HAWAÏ : nuits brûlantes

Au risque de décevoir le lecteur, cette histoire au titre prometteur, ne traite que de phénomènes géologiques extraordinaires et de gens suffisamment dingues ou passionnés – selon les versions – pour aller s’y frotter. Les coulées ne sont que de lave, les lèvres désignent de très honnêtes bords de cratère et les points chauds demeurent embusqués plusieurs kilomètres sous terre. On vous aura prévenu. 

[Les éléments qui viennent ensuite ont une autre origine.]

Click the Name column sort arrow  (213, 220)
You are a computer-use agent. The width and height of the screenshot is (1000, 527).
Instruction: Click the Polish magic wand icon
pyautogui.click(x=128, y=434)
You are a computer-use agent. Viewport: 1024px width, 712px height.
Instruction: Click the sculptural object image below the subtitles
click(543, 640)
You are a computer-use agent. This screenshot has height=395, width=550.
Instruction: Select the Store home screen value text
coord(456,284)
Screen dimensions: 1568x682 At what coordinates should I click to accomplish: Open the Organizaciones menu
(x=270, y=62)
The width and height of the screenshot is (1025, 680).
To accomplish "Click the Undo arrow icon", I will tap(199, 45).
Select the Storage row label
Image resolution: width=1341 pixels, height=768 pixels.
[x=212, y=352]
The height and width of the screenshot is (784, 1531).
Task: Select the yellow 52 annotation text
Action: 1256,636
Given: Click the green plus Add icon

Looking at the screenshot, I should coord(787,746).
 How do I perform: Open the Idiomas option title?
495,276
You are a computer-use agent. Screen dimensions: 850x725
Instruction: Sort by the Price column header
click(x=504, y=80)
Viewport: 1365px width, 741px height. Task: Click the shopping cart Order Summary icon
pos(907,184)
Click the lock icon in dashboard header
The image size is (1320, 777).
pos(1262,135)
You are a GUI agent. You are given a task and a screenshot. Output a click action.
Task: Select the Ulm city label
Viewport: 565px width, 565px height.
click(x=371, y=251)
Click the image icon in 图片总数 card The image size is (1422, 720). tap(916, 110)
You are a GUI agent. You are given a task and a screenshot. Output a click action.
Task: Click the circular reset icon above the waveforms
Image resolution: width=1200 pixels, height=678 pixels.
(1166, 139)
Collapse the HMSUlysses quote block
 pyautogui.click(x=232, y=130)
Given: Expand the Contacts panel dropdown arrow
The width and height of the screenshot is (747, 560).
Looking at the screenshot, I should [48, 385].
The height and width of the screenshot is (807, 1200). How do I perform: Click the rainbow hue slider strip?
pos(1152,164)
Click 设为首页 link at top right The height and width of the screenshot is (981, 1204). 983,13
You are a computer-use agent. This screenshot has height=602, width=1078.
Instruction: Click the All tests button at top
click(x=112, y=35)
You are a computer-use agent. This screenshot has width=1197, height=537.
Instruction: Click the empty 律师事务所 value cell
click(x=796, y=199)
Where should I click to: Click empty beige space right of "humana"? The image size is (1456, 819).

Nuit chaude, c’est vite dit. Il est minuit passé de trente minutes, le fond de l’air est plutôt frais et le faisceau de la frontale ne propose rien de bien réjouissant : un sol ravagé de funestes boursouflures, encombré de vomissures pétrifiées et de colombins de magmas refroidis, propices aux chutes et culbutes. Au loin, très loin encore, les parois de la montagne rougissent comme un cul de chaudron posé sur des braises. Le Kilauea, frappé d’hémorragie depuis plus de 30 ans, s’épanche en saignées écarlates. La nuit est sans doute le meilleur moment pour saisir le rougeoiement incandescent des coulées de lave. Mais c’est surtout l’heure où les rangers du Parc national ont enfilé leur pyjama et rêvent d’un monde où tous les citoyens observeraient à la lettre les règlements édictés par l’administration, d’un monde où chacun se plierait sans broncher aux arrêtés et aux décrets, bref d’un monde sans Français. Guy de Saint-Cyr n’en est pas à son coup d’essai. Après plus de 40 ans passés à batifoler sur les pentes des volcans en menant des passionnés au plus près des grands fauves rougissants, il connaît la musique. Les rangers aussi le connaissent. Ils ont même son portrait affiché dans leur guérite pour l’empêcher de rentrer dans la zone des coulées. Peut-être y a-t-il une prime si l’on ramène sa dépouille au bureau du Parc ? (…)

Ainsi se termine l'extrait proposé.